Talangan rumah subsidi berskema fasilitas likuiditas pembiayaan perumahan (FLPP) untuk 2019 akan mengurangi jumlah anggaran FLPP tahun 2020.
Oleh
Norbertus Arya Dwiangga Martiar
·3 menit baca
JAKARTA, KOMPAS — Talangan rumah subsidi berskema fasilitas likuiditas pembiayaan perumahan atau FLPP untuk 2019 akan mengurangi jumlah anggaran FLPP tahun 2020. Tahun depan, dana FLPP direncanakan sebesar Rp 11 triliun untuk 90.000 unit rumah subsidi.
Direktur Jenderal Pembiayaan Infrastruktur Pekerjaan Umum dan Perumahan Kementerian Pekerjaan Umum dan Perumahan Rakyat (PUPR) Eko D Heripoerwanto, Selasa (15/10/2019), di Jakarta, mengatakan, mekanisme penyaluran talangan FLPP sebesar Rp 2 triliun sampai akhir tahun ini masih disusun.

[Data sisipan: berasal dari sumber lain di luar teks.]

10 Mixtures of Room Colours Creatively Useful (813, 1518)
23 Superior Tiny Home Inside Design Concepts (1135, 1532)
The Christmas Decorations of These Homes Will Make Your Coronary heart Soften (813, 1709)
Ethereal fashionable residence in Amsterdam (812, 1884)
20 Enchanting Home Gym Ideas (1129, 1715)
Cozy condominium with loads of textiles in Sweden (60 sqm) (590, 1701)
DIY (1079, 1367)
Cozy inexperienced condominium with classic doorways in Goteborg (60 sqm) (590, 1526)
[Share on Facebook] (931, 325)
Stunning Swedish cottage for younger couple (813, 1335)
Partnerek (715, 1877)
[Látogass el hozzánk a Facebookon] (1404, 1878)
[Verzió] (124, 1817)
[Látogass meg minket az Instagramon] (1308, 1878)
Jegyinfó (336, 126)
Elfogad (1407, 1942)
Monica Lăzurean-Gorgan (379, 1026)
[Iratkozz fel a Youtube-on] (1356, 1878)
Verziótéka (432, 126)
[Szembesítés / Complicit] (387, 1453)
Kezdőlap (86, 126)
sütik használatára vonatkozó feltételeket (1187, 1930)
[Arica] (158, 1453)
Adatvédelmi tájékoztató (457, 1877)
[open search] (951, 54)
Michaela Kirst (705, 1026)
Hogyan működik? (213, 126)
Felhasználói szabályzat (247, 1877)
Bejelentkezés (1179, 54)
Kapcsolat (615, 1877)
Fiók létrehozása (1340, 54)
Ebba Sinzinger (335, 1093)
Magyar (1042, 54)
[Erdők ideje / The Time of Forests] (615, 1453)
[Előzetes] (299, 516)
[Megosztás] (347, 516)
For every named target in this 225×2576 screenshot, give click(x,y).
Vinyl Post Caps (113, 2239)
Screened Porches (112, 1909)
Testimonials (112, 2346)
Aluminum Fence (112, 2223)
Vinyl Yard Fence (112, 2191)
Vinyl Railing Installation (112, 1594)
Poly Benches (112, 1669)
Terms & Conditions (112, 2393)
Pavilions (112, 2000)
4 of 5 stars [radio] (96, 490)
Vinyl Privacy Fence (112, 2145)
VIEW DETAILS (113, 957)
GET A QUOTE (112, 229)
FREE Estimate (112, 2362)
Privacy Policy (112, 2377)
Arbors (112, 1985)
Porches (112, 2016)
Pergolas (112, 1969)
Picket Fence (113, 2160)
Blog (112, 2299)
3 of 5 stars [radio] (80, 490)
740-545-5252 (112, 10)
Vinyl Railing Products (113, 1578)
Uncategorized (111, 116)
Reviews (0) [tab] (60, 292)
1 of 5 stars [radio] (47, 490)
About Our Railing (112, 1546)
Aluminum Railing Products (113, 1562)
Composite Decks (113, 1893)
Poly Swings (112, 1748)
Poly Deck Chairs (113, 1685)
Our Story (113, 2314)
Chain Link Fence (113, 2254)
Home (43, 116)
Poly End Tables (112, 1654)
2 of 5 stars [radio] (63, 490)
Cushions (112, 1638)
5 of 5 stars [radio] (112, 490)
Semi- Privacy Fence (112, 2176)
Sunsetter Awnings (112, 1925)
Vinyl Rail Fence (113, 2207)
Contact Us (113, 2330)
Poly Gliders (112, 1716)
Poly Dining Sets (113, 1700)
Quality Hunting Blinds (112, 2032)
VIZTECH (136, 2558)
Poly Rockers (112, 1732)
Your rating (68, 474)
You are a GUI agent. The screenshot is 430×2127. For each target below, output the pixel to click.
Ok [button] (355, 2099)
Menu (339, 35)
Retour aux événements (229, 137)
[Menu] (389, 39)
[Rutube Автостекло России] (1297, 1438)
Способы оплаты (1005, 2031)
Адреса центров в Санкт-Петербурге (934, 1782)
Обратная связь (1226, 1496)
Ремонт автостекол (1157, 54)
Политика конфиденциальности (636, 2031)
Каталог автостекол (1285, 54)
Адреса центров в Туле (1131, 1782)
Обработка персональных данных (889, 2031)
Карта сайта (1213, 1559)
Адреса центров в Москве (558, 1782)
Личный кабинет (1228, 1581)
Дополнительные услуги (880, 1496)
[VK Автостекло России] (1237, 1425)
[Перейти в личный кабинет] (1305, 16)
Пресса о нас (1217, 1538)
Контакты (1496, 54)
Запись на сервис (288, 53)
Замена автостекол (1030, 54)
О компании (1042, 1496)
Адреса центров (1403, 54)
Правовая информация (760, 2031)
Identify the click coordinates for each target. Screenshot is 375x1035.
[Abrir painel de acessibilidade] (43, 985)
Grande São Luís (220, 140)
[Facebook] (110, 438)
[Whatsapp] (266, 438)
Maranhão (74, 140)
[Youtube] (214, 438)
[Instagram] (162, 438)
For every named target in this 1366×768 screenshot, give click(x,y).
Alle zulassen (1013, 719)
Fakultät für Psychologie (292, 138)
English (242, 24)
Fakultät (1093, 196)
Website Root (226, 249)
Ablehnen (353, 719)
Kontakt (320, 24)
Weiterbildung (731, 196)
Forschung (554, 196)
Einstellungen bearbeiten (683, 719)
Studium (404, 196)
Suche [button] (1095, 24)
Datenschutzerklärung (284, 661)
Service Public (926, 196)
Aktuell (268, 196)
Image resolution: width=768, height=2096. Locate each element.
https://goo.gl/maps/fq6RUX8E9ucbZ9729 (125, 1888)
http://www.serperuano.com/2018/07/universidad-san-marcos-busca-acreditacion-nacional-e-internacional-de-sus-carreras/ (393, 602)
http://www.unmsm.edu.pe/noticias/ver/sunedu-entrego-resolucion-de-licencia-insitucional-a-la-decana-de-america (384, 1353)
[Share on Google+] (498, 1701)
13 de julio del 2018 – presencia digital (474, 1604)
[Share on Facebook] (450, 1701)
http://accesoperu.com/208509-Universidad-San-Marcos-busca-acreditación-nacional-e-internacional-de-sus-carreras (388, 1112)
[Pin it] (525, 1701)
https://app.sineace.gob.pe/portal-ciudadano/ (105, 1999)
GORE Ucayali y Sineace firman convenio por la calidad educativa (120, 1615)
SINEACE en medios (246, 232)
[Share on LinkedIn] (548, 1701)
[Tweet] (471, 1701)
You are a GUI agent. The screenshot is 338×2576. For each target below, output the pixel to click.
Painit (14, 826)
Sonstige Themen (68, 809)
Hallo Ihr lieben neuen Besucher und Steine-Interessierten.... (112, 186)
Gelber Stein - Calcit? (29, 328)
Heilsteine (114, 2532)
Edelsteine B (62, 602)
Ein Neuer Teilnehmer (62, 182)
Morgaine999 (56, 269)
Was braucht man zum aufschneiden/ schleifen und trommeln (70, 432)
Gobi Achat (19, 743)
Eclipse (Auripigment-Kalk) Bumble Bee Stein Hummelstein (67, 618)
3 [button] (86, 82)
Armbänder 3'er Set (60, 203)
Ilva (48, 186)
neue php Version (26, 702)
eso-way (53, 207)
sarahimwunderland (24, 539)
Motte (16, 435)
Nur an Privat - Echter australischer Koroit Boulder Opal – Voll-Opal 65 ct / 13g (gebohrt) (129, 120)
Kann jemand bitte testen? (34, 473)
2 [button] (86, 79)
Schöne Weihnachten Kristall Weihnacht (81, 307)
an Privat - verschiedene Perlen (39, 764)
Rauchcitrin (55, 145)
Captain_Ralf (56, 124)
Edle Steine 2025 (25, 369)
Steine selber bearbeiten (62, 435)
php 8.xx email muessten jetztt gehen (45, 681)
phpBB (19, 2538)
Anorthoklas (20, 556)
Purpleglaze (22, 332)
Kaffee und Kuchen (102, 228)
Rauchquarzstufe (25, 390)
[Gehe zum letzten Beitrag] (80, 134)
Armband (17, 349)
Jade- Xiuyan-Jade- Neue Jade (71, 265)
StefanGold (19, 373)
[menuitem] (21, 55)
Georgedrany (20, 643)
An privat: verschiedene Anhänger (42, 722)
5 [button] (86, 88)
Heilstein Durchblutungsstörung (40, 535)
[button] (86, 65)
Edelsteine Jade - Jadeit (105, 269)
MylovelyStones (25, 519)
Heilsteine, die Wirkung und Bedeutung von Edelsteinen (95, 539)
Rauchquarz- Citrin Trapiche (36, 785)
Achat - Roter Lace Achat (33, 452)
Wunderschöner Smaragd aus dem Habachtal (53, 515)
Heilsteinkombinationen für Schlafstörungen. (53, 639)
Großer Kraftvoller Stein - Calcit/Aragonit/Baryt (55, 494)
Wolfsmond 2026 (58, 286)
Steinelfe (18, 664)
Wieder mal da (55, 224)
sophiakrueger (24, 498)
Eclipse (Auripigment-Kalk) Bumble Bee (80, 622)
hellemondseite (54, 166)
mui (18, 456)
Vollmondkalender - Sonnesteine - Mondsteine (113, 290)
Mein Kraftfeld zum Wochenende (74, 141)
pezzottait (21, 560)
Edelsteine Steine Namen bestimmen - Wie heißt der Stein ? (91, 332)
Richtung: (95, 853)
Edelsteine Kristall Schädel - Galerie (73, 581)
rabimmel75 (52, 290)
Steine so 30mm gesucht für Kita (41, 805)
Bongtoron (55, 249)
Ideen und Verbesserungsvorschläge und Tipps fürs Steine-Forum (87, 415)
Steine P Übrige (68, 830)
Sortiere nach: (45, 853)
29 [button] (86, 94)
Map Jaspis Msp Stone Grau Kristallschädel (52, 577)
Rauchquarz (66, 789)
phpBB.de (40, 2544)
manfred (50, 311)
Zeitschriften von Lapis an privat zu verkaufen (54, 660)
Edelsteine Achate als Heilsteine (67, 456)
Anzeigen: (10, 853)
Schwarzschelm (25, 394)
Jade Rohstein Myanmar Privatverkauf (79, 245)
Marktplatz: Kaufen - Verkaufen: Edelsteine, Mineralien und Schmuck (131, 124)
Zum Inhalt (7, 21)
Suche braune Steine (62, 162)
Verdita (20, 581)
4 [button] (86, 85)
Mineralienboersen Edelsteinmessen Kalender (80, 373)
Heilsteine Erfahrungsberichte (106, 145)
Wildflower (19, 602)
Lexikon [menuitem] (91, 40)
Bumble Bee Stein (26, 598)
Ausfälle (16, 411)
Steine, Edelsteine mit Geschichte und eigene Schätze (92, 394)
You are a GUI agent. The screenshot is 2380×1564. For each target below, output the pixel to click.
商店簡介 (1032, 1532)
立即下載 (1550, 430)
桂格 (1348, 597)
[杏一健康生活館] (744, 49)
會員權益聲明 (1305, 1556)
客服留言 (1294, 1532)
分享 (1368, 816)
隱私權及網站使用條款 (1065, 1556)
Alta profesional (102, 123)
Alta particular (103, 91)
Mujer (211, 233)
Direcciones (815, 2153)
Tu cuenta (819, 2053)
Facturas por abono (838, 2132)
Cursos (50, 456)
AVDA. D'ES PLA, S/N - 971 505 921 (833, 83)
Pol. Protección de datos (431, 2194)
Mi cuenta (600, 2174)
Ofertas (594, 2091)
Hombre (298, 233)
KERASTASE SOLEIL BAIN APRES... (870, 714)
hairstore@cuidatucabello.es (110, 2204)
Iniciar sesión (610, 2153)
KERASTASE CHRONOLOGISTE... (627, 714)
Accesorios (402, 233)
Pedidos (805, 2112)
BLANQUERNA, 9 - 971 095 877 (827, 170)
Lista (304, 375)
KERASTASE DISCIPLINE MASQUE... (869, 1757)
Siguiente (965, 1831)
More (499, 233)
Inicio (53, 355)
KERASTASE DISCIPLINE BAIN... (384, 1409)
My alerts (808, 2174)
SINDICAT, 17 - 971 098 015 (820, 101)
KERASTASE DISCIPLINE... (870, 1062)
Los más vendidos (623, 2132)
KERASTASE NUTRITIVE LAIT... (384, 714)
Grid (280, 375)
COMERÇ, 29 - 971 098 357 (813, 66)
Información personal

”Waktu itu yang ditugaskan adalah BTN (Bank Tabungan Negara) dengan menggunakan likuiditas dari BTN. Mekanisme talangannya masih dibuat karena BTN memerlukan surat penugasan untuk itu,” kata Eko.
Dengan porsi pendanaan pemerintah sebesar 25 persen, pemerintah mesti menyediakan dana Rp 500 miliar yang akan berasal dari PT Sarana Multigriya Finansial (Persero). Sementara sekitar 75 persen sisanya atau Rp 1,5 miliar disediakan BTN sebagai bank pelaksana FLPP.
Menurut Eko, talangan tersebut nantinya akan diganti dengan anggaran FLPP tahun 2020. Tahun depan, pemerintah menganggarkan Rp 9 triliun dan akan ditambah dari dana pengembalian pokok FLPP sebesar Rp 2 triliun.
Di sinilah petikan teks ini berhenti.